▶ DIRECTIONS:
Search the data for the string "radio" and copy each line in which it appears.

▶ DATA IN THIS EXERCISE:
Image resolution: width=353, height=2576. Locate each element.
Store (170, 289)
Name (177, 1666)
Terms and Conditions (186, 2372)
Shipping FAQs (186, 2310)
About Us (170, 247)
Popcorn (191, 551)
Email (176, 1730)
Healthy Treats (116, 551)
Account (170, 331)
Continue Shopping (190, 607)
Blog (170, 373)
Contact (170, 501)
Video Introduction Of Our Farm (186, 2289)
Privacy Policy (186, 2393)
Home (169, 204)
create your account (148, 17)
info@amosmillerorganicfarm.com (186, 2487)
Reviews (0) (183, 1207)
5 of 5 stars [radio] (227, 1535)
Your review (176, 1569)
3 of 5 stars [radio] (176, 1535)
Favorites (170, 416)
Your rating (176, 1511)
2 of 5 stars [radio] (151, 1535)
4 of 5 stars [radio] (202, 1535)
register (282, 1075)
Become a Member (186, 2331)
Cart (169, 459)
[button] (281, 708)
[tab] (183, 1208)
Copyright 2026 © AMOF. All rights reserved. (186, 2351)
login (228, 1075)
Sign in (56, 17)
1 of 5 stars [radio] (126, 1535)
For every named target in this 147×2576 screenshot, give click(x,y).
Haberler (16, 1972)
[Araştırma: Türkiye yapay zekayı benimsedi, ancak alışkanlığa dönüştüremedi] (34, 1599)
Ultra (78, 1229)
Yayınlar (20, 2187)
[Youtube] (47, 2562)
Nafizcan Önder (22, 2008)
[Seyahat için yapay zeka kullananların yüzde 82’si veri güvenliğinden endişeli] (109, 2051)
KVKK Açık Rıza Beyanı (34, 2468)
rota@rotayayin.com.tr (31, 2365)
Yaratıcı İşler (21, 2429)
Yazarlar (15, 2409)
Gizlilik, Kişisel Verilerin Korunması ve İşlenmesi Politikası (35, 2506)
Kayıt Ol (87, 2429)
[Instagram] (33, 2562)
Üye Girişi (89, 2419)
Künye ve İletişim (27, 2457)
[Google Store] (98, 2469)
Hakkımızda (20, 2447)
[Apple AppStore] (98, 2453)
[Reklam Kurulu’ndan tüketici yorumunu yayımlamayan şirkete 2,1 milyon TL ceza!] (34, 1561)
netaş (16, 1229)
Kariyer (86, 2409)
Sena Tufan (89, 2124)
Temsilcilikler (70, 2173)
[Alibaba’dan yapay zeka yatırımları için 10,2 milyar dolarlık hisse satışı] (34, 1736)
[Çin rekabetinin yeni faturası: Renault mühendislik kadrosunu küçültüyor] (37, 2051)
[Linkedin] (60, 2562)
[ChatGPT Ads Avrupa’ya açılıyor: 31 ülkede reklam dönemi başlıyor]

▶ COMPLETED EXERCISE:
5 of 5 stars [radio] (227, 1535)
3 of 5 stars [radio] (176, 1535)
2 of 5 stars [radio] (151, 1535)
4 of 5 stars [radio] (202, 1535)
1 of 5 stars [radio] (126, 1535)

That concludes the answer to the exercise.